_Objetivo del ejercicio_.
En el texto sobre el Catatumbo, ¿con cuántos escoltas debe andar Wilder Franco?

_Texto para revisar_.
┄┄┄┄┄┄

El conductor de una ambulancia en la región afirma que varios combatientes ya tienen su celular. Por eso lo llaman en el momento más inesperado para que conduzca hasta determinado punto, con médico a bordo, para atender una emergencia.

Mientras los grupos armados se organizan, los líderes sociales siguen perseguidos, amenazados y asesinados. Pero ellos, como en el resto del país, no saben quién los está matando. En Catatumbo, la vida diaria sigue con el temor de que en cualquier momento ocurra lo peor. Los grupos delincuenciales se mueven entre los linderos, unos se juntan y otros van en busca de peones para engrosar sus filas para volver a irrumpir. En todo este revuelto, las comunidades no ven condenados ni culpables.

Wilder Franco, líder social, de 26 años, que debe andar con dos escoltas por el Catatumbo, dice que en el afán por capturar a responsables de los crímenes han metido a la cárcel a inocentes. “Apresaron a un muchacho de El Tarra jugando fútbol en la cancha a las siete de la noche. Al otro día sale por las noticias: capturado guerrillero del EPL, autor material de la masacre de El Tarra”, recuerda. Reconoce que nadie está exento de culpa, y que todos tienen pecados, pero le parece inaudito que lo condenen por la masacre. “Usted le pregunta al Catatumbo qué piensa de este caso y la gente suelta a reírse de ver la ironía de la vida”.

┄┄┄┄┄┄

_El material_.
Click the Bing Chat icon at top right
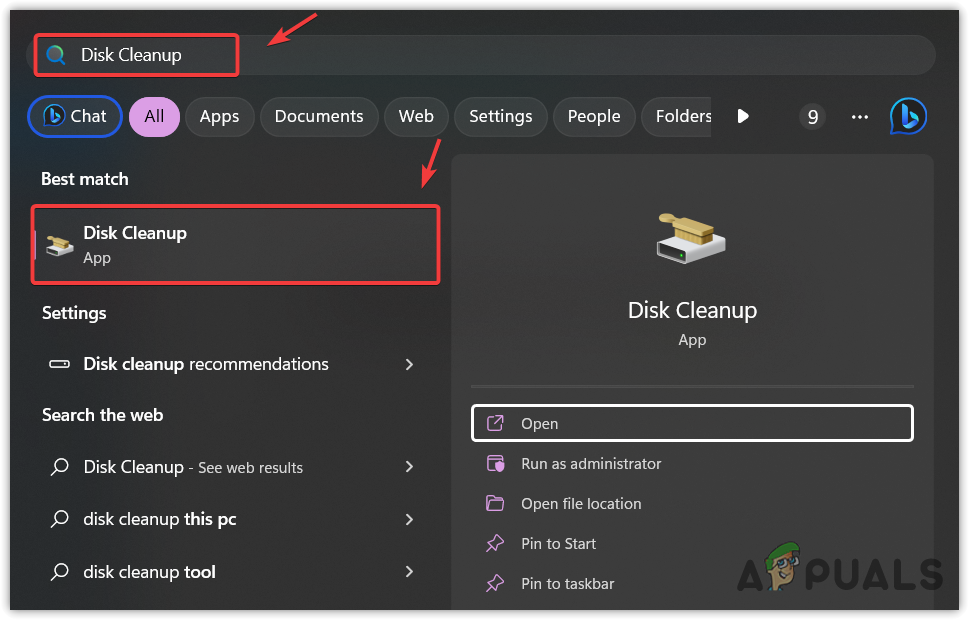The height and width of the screenshot is (620, 969). pos(908,116)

┄┄┄┄┄┄

_Respuesta_.
Con dos escoltas.